| Wow. Your thinking is downright scary. "compromise [is] a logical fallacy" If it's hard wired then maybe that's for a reason. And the reason is likely because it keeps you or your progeny alive longer. Economics can often be inhuman. It's all theory. Contrast that with evolution and "hard wiring". Absence of logic aside, if everyone took your attitude seriously, little would get done and I'm sure economic activity would suffer. Welcome to the world of negotiation. It's how things get done. This is type of comment represents exactly the kind of childish thinking to which I was refering. When you are incapable of negotiation, patents and IP in general indeed become a royal PITA. I'm not sure that lobbying from the pharma industry would have done much good for software companies before the State Street decision. As I said, software companies are newcomers to patents. Other industries have been using patents for far longer. Even copyright protection for software is a relatively new thing. I'm sure the world's largest patent troll when he was a CTO at a major software company was at times amazed that software could be protected by copyright. It is a gift that spawned an industry and was used to build one of the world's greatest monopolies. What would have happened without that ability to sue for copyright infringement? |
"compromise [is] a logical fallacy"
That is a misunderstanding or misrepresentation of my intended meaning. Some reading for you:
https://en.wikipedia.org/wiki/Argument_to_moderation
http://www.don-lindsay-archive.org/skeptic/arguments.html#co...

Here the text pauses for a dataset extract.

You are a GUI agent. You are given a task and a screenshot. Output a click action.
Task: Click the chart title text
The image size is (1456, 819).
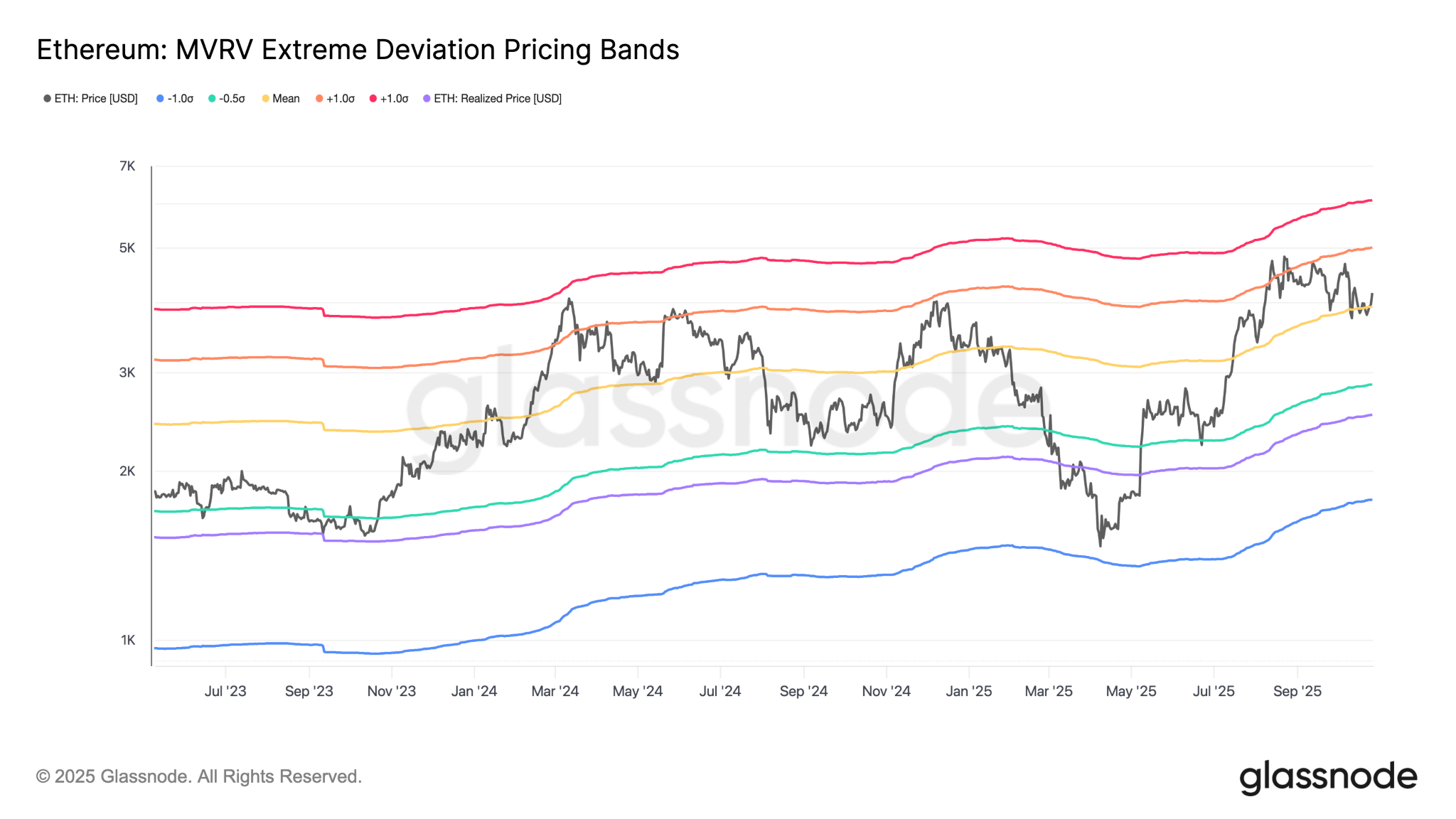click(x=358, y=50)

https://en.wikipedia.org/wiki/Overton_window
https://en.wikipedia.org/wiki/Ambit_claim
If it's hard wired then maybe that's for a reason. And the reason is likely because it keeps you or your progeny alive longer.
Modern civilization hasn't existed long enough for evolution to catch up. Our hundreds of thousands of years trekking across and out of Africa didn't prepare our feeble minds for the complexities of modern politics.
What would have happened without that ability to sue for copyright infringement?
Most likely? World peace, universal equality, and unlocking the universe's infinite money cheat. Or at least, one less patent troll dragging on innovation.